■ Problem to solve
In the House report on the John F. Kennedy Center Reauthorization Act of 2012, which bill does the report accompany?
··· Extract to read ···
[House Report 112-457]
[From the U.S. Government Publishing Office]


112th Congress                                                   Report
                        HOUSE OF REPRESENTATIVES
 2d Session                                                     112-457

======================================================================



 
           JOHN F. KENNEDY CENTER REAUTHORIZATION ACT OF 2012

                                _______
                                

 April 27, 2012.--Committed to the Committee of the Whole House on the 
              State of the Union and ordered to be printed

                                _______
                                

  Mr. Mica, from the Committee on Transportation and Infrastructure, 
                        submitted the following

                              R E P O R T

                        [To accompany H.R. 4097]

      [Including cost estimate of the Congressional Budget Office]

    The Committee on Transportation and Infrastructure, to whom 
was referred the bill (H.R. 4097) to amend the John F. Kennedy 
Center Act to authorize appropriations for the John F. Kennedy 
Center for the Performing Arts, and for other purposes, having 
considered the same, report favorably thereon without amendment 
and recommend that the bill do pass.
··· Data ···
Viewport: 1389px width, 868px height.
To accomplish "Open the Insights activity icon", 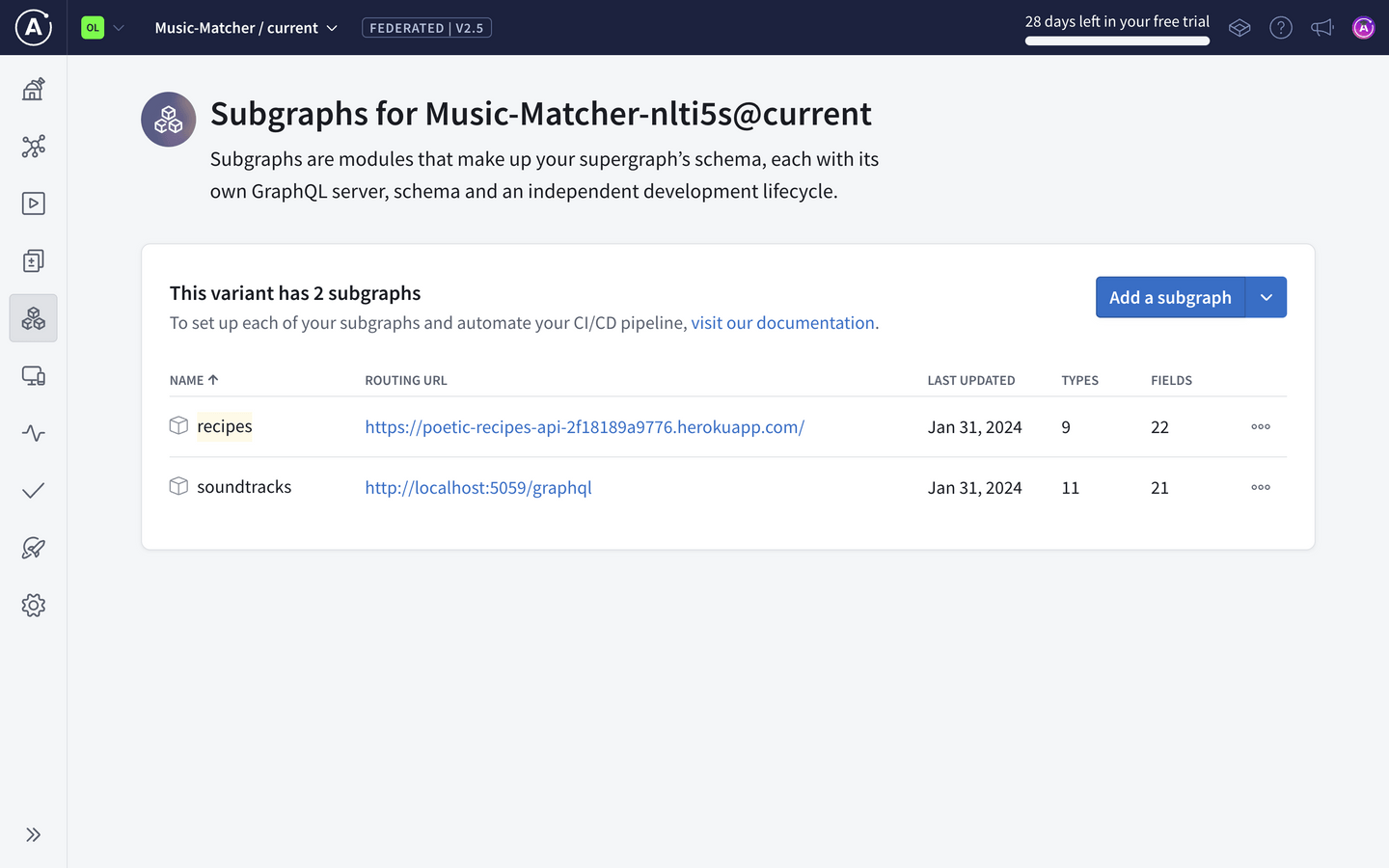I will [x=33, y=433].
···
■ Written reply
H.R. 4097